EXERCISE DETAILS —
Lines with the word "target": copy all of them from the entries below.

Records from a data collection
────
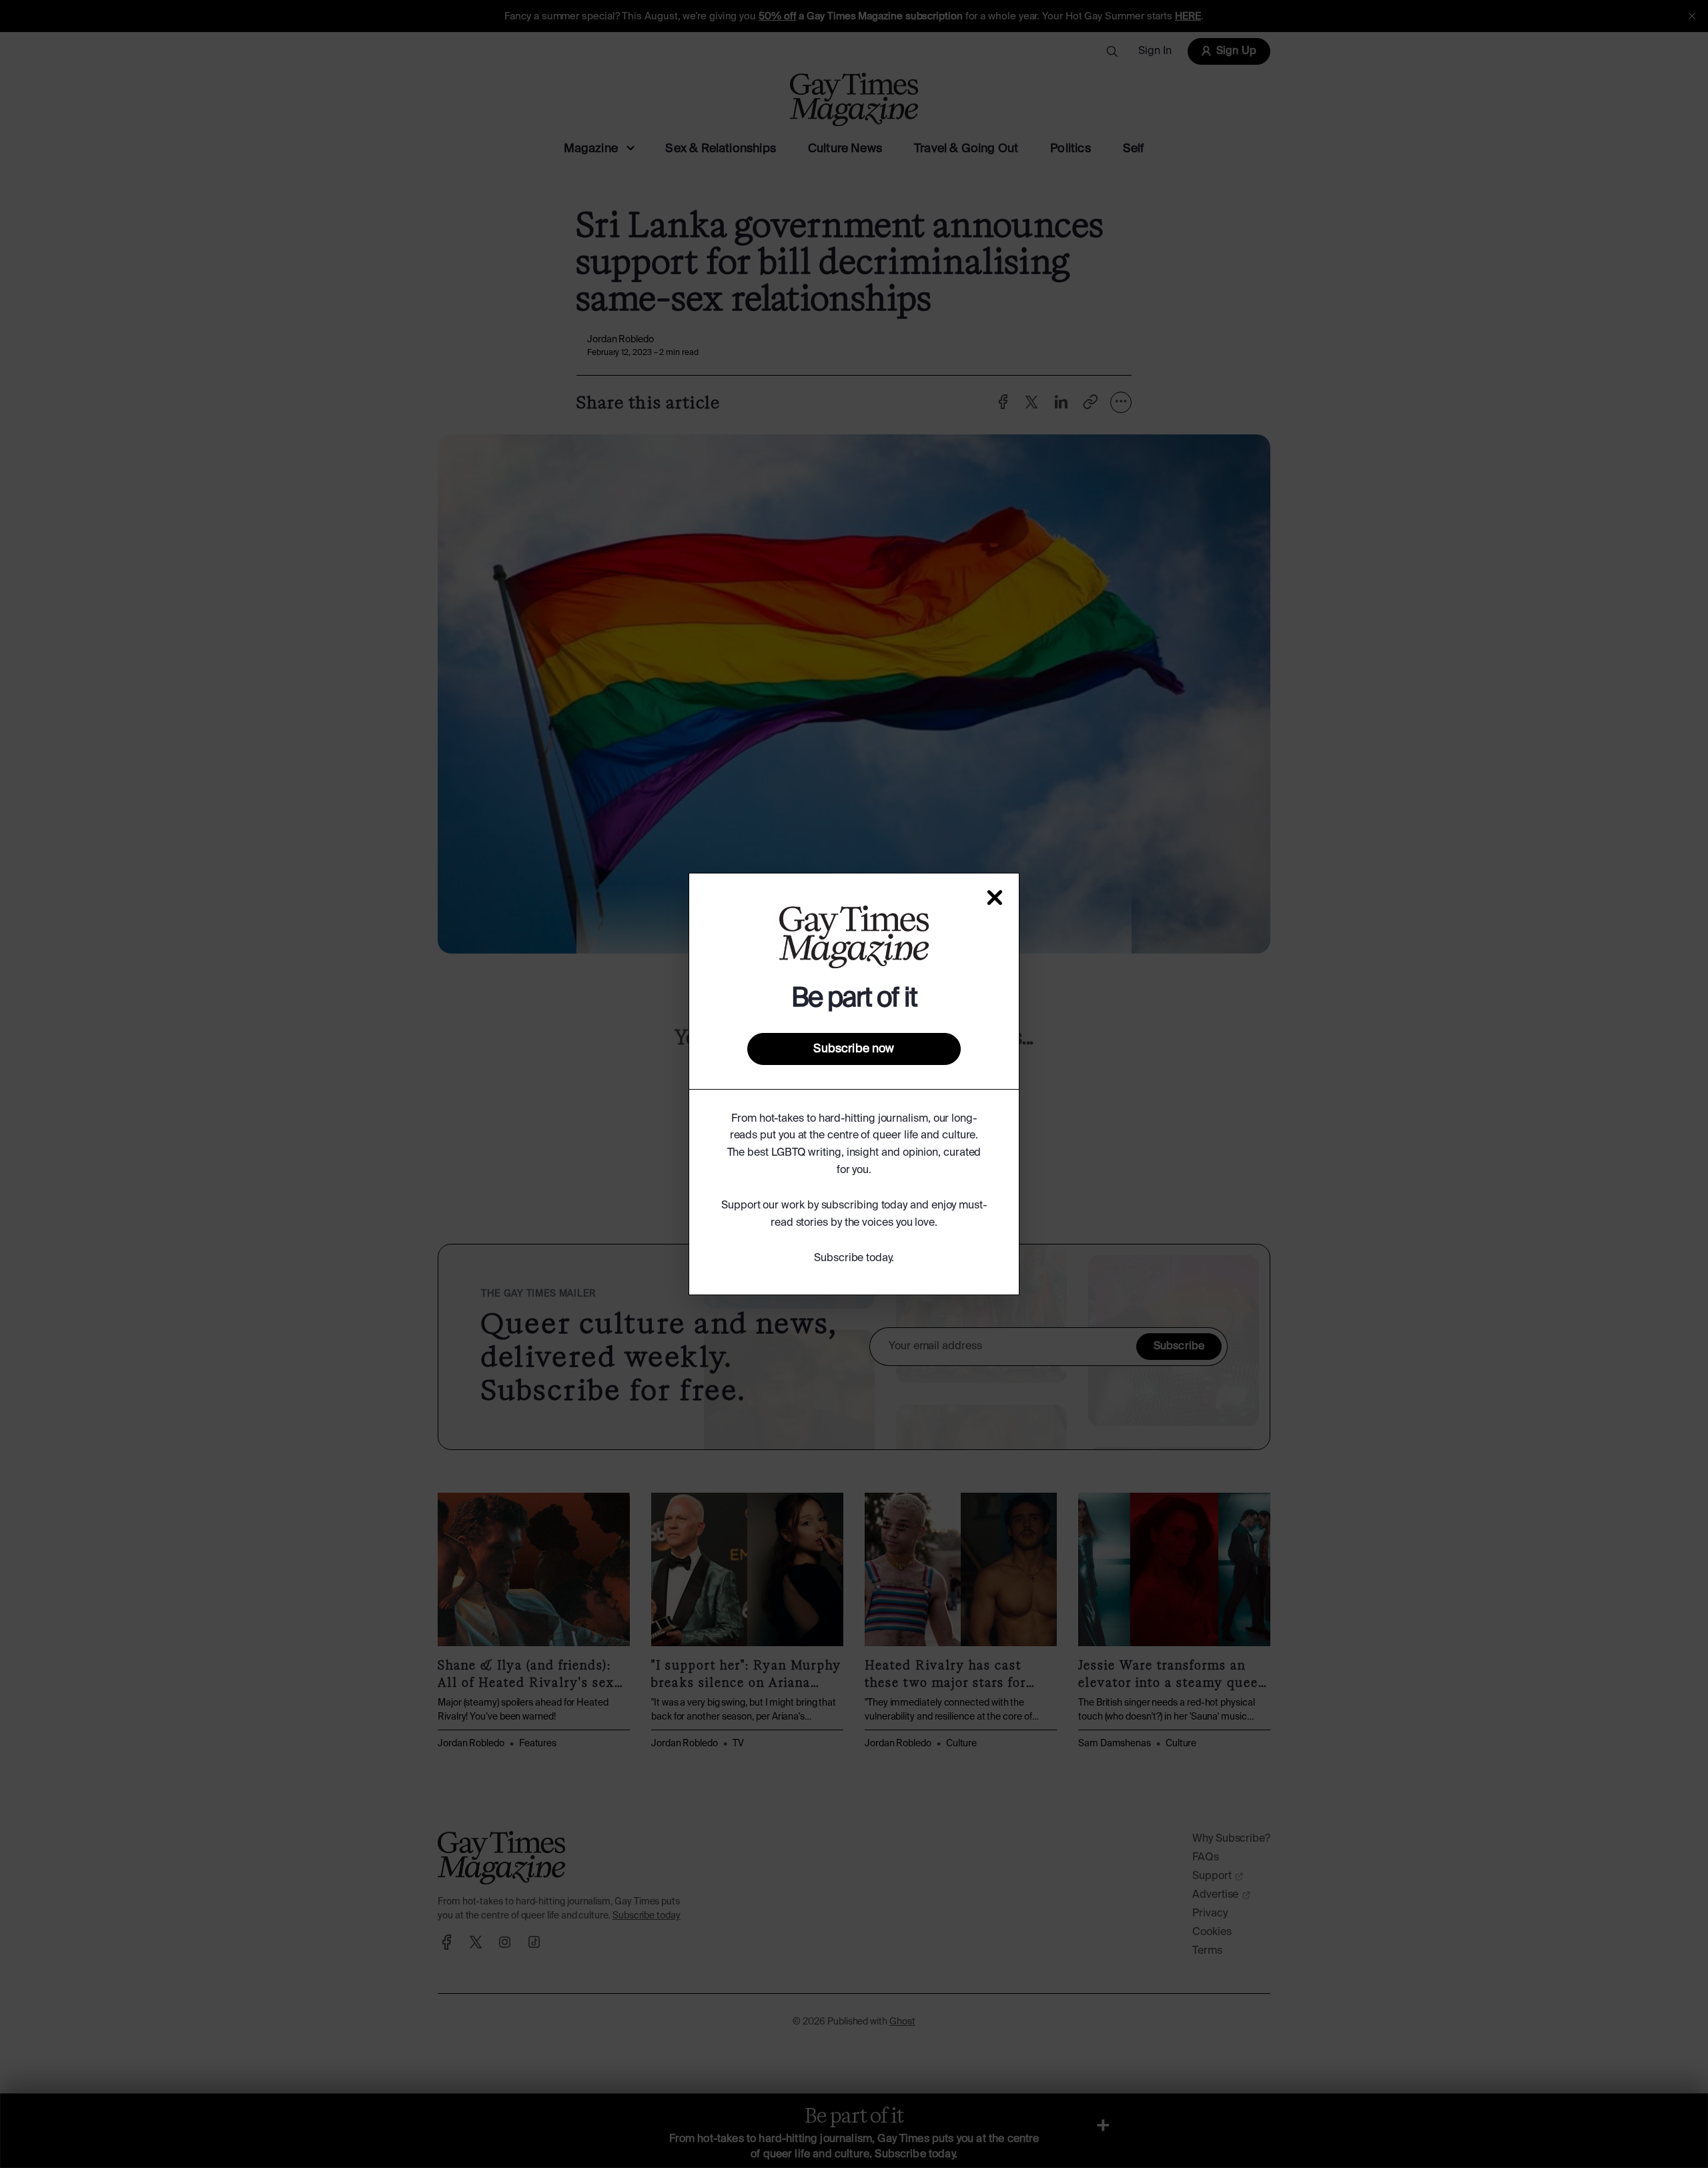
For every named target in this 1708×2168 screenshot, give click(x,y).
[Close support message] (994, 897)
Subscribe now (853, 1049)
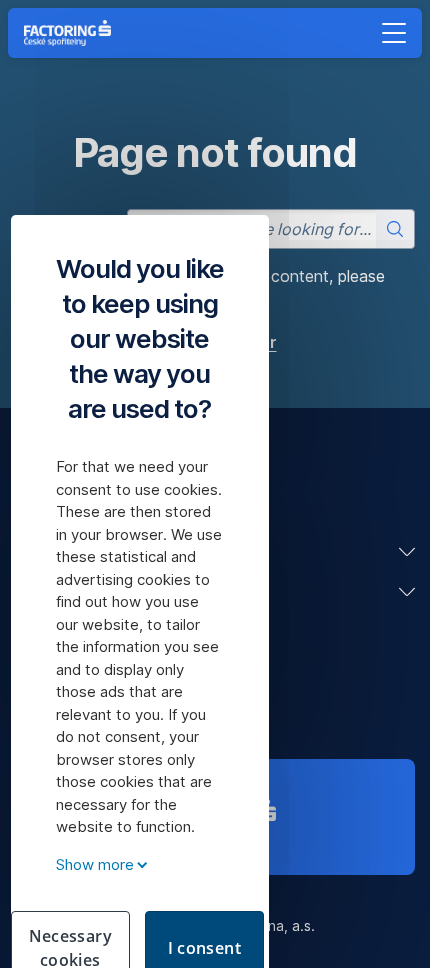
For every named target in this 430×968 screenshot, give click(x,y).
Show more (95, 864)
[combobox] (271, 229)
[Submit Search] (395, 229)
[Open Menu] (394, 33)
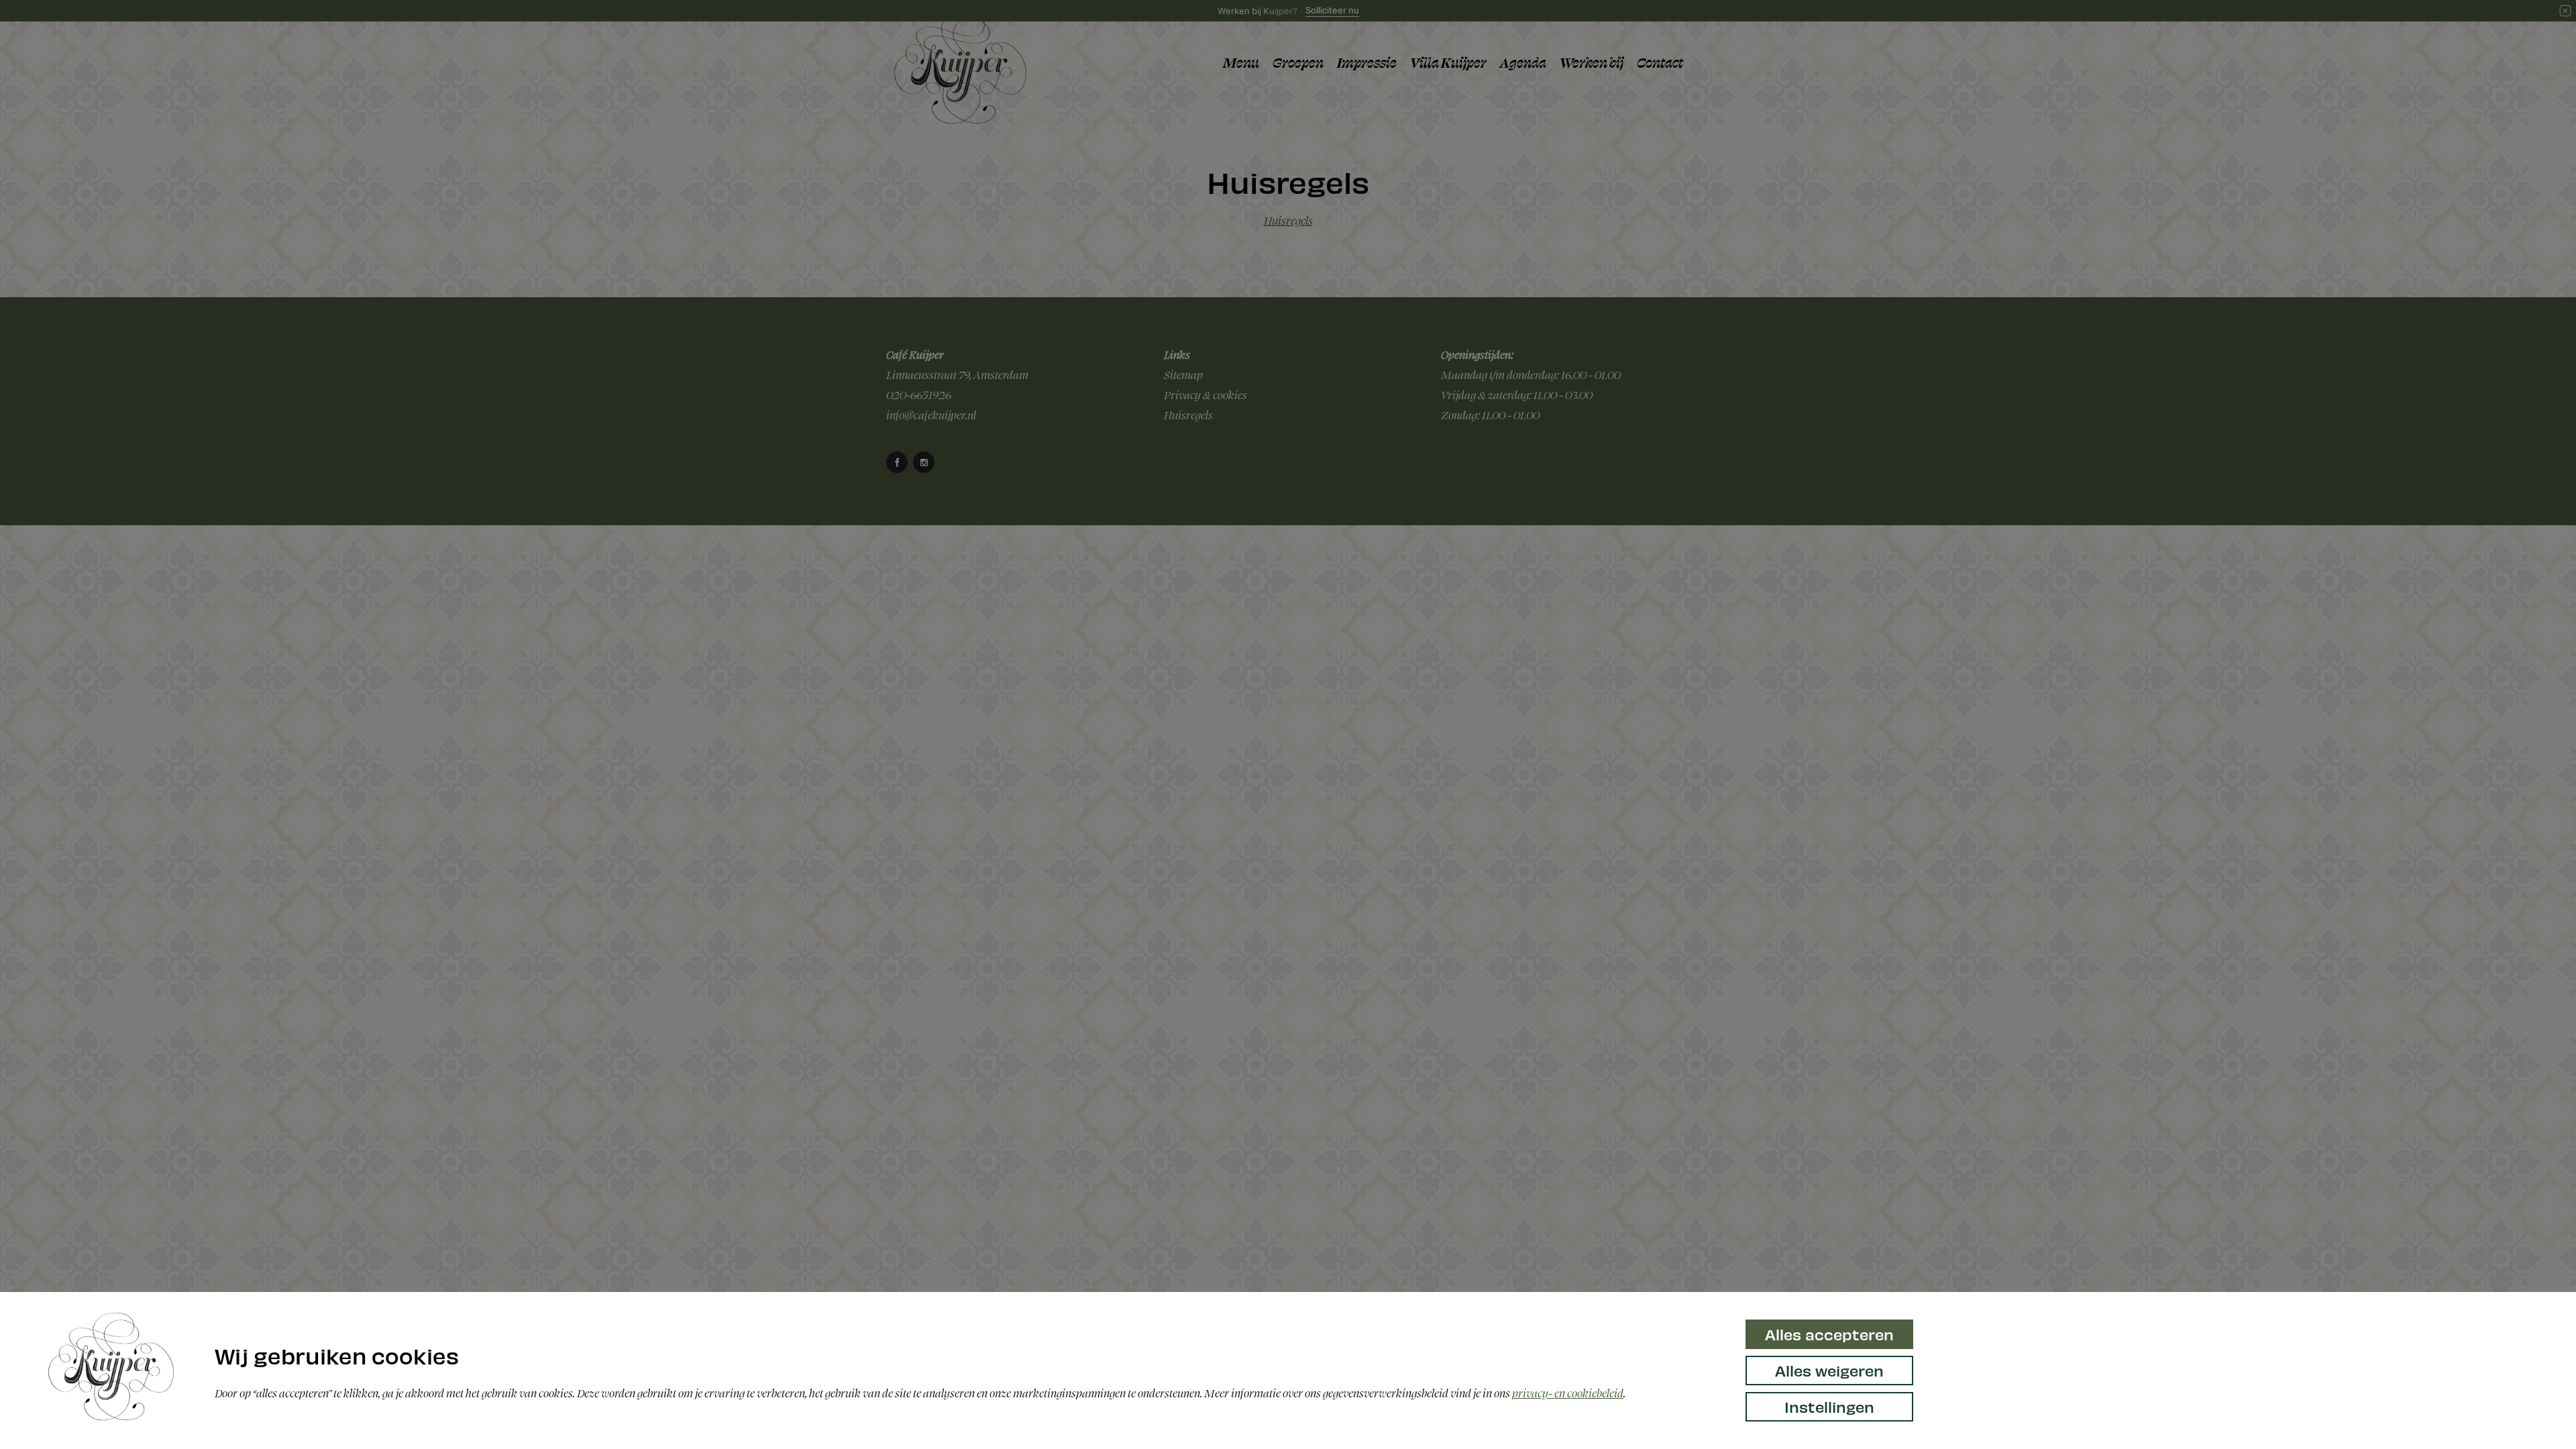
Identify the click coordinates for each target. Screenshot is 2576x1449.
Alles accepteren (1829, 1334)
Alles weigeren (1829, 1370)
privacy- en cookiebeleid (1567, 1392)
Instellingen (1829, 1406)
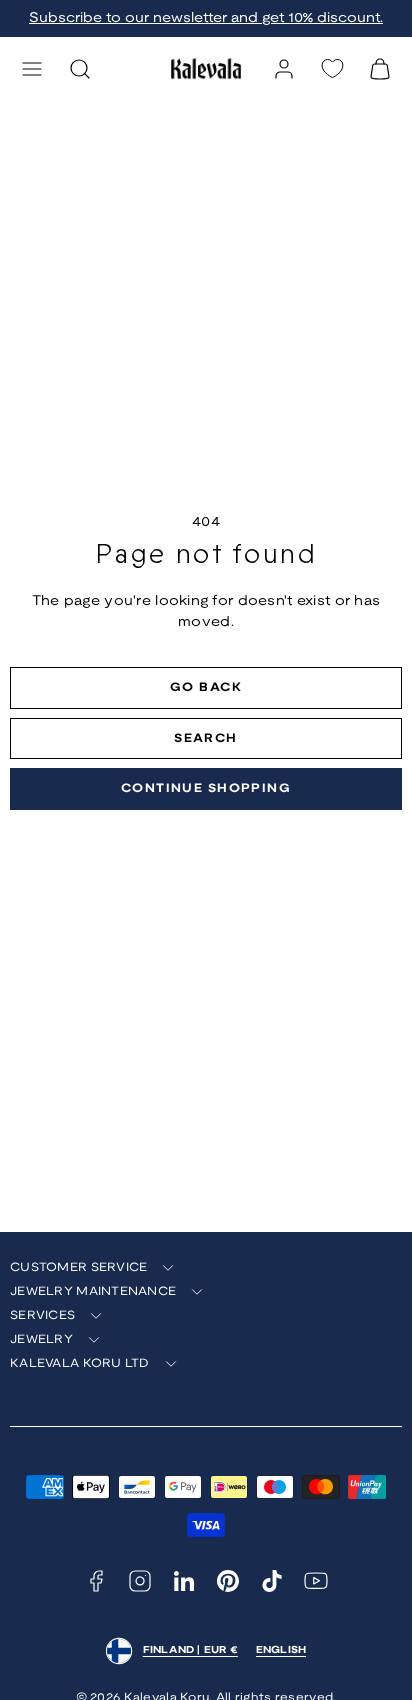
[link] (284, 69)
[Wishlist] (332, 68)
────
RESULT BELOW —
For every named target in this 1708×2168 screenshot, give click(x,y).
For every named target in this 430×968 screenshot, give click(x,y).
Identify the click coordinates for each target. Screenshot is 2576x1449.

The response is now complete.